[TO DO] What comes back must be the data itself, retyped exactly.

[DATA FOR ANALYSIS]
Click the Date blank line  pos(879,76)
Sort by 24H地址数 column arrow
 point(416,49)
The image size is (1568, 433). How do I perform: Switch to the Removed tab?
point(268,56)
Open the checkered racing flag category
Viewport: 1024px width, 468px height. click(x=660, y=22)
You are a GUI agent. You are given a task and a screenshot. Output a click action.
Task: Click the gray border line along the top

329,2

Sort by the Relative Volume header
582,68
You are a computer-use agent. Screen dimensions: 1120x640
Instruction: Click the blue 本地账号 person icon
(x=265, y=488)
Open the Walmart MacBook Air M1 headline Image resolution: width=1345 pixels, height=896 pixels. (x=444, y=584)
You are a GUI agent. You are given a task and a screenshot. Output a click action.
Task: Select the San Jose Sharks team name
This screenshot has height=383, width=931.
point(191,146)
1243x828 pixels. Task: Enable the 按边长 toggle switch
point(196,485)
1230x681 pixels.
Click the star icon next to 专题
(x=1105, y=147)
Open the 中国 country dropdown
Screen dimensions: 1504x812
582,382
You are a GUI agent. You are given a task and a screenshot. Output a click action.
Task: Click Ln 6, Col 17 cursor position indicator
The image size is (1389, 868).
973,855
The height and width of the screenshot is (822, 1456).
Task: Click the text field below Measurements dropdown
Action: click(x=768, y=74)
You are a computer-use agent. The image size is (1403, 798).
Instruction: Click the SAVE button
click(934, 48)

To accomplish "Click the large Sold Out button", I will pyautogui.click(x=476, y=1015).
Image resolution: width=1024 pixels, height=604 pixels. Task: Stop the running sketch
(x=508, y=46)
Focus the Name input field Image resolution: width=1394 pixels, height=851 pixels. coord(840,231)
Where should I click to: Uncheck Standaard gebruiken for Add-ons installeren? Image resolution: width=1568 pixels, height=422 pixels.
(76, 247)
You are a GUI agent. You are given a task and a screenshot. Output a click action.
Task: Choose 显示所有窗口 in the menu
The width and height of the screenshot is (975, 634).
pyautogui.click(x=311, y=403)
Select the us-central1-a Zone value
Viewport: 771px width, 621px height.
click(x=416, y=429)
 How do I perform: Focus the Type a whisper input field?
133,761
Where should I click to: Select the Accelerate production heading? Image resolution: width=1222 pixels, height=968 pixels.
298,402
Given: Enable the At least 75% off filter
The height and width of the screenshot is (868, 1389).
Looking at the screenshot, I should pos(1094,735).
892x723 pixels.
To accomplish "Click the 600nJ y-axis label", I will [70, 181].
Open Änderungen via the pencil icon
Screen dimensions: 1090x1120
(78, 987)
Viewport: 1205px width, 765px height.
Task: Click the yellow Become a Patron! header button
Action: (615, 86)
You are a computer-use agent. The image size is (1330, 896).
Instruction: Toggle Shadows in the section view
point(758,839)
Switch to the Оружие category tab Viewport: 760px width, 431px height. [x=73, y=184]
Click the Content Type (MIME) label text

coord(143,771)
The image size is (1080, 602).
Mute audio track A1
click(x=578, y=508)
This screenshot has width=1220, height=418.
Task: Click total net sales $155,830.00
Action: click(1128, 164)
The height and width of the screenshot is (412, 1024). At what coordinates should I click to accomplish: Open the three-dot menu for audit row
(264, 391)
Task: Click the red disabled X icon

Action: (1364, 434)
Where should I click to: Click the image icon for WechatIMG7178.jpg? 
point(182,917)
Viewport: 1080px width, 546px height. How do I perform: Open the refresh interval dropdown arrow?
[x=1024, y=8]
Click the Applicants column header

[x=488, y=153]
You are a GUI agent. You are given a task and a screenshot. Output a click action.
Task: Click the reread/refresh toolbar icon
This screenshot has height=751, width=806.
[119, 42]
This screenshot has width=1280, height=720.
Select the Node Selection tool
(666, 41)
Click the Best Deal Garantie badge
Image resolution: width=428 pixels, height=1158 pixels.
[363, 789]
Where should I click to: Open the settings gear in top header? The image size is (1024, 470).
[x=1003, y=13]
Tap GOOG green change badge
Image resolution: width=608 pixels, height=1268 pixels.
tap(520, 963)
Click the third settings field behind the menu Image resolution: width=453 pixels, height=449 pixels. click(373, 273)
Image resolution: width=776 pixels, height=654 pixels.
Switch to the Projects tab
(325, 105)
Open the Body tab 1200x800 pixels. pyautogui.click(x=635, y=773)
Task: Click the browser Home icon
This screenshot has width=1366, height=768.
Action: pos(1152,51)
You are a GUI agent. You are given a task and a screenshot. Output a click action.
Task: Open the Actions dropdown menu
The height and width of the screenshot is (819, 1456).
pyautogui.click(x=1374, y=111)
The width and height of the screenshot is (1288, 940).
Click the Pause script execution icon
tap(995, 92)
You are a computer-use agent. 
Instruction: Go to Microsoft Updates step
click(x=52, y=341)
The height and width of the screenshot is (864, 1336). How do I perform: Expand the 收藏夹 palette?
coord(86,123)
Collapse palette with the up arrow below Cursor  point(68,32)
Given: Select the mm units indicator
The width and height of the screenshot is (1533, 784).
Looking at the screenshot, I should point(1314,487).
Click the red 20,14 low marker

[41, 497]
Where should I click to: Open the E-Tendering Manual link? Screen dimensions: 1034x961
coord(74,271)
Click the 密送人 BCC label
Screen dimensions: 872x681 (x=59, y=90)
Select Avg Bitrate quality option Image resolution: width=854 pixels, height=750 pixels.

[RESULT OF THIS TASK]
Click the Date blank line  pos(879,76)
Sort by 24H地址数 column arrow
 point(416,49)
The image size is (1568, 433). How do I perform: Switch to the Removed tab?
point(268,56)
Open the checkered racing flag category
Viewport: 1024px width, 468px height. click(x=660, y=22)
You are a GUI agent. You are given a task and a screenshot. Output a click action.
Task: Click the gray border line along the top

329,2

Sort by the Relative Volume header
582,68
You are a computer-use agent. Screen dimensions: 1120x640
Instruction: Click the blue 本地账号 person icon
(x=265, y=488)
Open the Walmart MacBook Air M1 headline Image resolution: width=1345 pixels, height=896 pixels. (x=444, y=584)
You are a GUI agent. You are given a task and a screenshot. Output a click action.
Task: Select the San Jose Sharks team name
This screenshot has height=383, width=931.
point(191,146)
1243x828 pixels. Task: Enable the 按边长 toggle switch
point(196,485)
1230x681 pixels.
Click the star icon next to 专题
(x=1105, y=147)
Open the 中国 country dropdown
Screen dimensions: 1504x812
582,382
You are a GUI agent. You are given a task and a screenshot. Output a click action.
Task: Click Ln 6, Col 17 cursor position indicator
The image size is (1389, 868).
973,855
The height and width of the screenshot is (822, 1456).
Task: Click the text field below Measurements dropdown
Action: click(x=768, y=74)
You are a computer-use agent. The image size is (1403, 798).
Instruction: Click the SAVE button
click(934, 48)

To accomplish "Click the large Sold Out button", I will pyautogui.click(x=476, y=1015).
Image resolution: width=1024 pixels, height=604 pixels. Task: Stop the running sketch
(x=508, y=46)
Focus the Name input field Image resolution: width=1394 pixels, height=851 pixels. coord(840,231)
Where should I click to: Uncheck Standaard gebruiken for Add-ons installeren? Image resolution: width=1568 pixels, height=422 pixels.
(76, 247)
You are a GUI agent. You are given a task and a screenshot. Output a click action.
Task: Choose 显示所有窗口 in the menu
The width and height of the screenshot is (975, 634).
pyautogui.click(x=311, y=403)
Select the us-central1-a Zone value
Viewport: 771px width, 621px height.
click(x=416, y=429)
 How do I perform: Focus the Type a whisper input field?
133,761
Where should I click to: Select the Accelerate production heading? Image resolution: width=1222 pixels, height=968 pixels.
298,402
Given: Enable the At least 75% off filter
The height and width of the screenshot is (868, 1389).
Looking at the screenshot, I should pos(1094,735).
892x723 pixels.
To accomplish "Click the 600nJ y-axis label", I will [70, 181].
Open Änderungen via the pencil icon
Screen dimensions: 1090x1120
(78, 987)
Viewport: 1205px width, 765px height.
Task: Click the yellow Become a Patron! header button
Action: (615, 86)
You are a computer-use agent. The image size is (1330, 896).
Instruction: Toggle Shadows in the section view
point(758,839)
Switch to the Оружие category tab Viewport: 760px width, 431px height. [x=73, y=184]
Click the Content Type (MIME) label text

coord(143,771)
The image size is (1080, 602).
Mute audio track A1
click(x=578, y=508)
This screenshot has width=1220, height=418.
Task: Click total net sales $155,830.00
Action: click(1128, 164)
The height and width of the screenshot is (412, 1024). At what coordinates should I click to accomplish: Open the three-dot menu for audit row
(264, 391)
Task: Click the red disabled X icon

Action: (1364, 434)
Where should I click to: Click the image icon for WechatIMG7178.jpg? 
point(182,917)
Viewport: 1080px width, 546px height. How do I perform: Open the refresh interval dropdown arrow?
[x=1024, y=8]
Click the Applicants column header

[x=488, y=153]
You are a GUI agent. You are given a task and a screenshot. Output a click action.
Task: Click the reread/refresh toolbar icon
This screenshot has height=751, width=806.
[119, 42]
This screenshot has width=1280, height=720.
Select the Node Selection tool
(666, 41)
Click the Best Deal Garantie badge
Image resolution: width=428 pixels, height=1158 pixels.
[363, 789]
Where should I click to: Open the settings gear in top header? The image size is (1024, 470).
[x=1003, y=13]
Tap GOOG green change badge
Image resolution: width=608 pixels, height=1268 pixels.
tap(520, 963)
Click the third settings field behind the menu Image resolution: width=453 pixels, height=449 pixels. click(373, 273)
Image resolution: width=776 pixels, height=654 pixels.
Switch to the Projects tab
(325, 105)
Open the Body tab 1200x800 pixels. pyautogui.click(x=635, y=773)
Task: Click the browser Home icon
This screenshot has width=1366, height=768.
Action: pos(1152,51)
You are a GUI agent. You are given a task and a screenshot. Output a click action.
Task: Open the Actions dropdown menu
The height and width of the screenshot is (819, 1456).
pyautogui.click(x=1374, y=111)
The width and height of the screenshot is (1288, 940).
Click the Pause script execution icon
tap(995, 92)
You are a computer-use agent. 
Instruction: Go to Microsoft Updates step
click(x=52, y=341)
The height and width of the screenshot is (864, 1336). How do I perform: Expand the 收藏夹 palette?
coord(86,123)
Collapse palette with the up arrow below Cursor  point(68,32)
Given: Select the mm units indicator
The width and height of the screenshot is (1533, 784).
Looking at the screenshot, I should point(1314,487).
Click the red 20,14 low marker

[41, 497]
Where should I click to: Open the E-Tendering Manual link? Screen dimensions: 1034x961
coord(74,271)
Click the 密送人 BCC label
Screen dimensions: 872x681 (x=59, y=90)
Select Avg Bitrate quality option Image resolution: width=854 pixels, height=750 pixels.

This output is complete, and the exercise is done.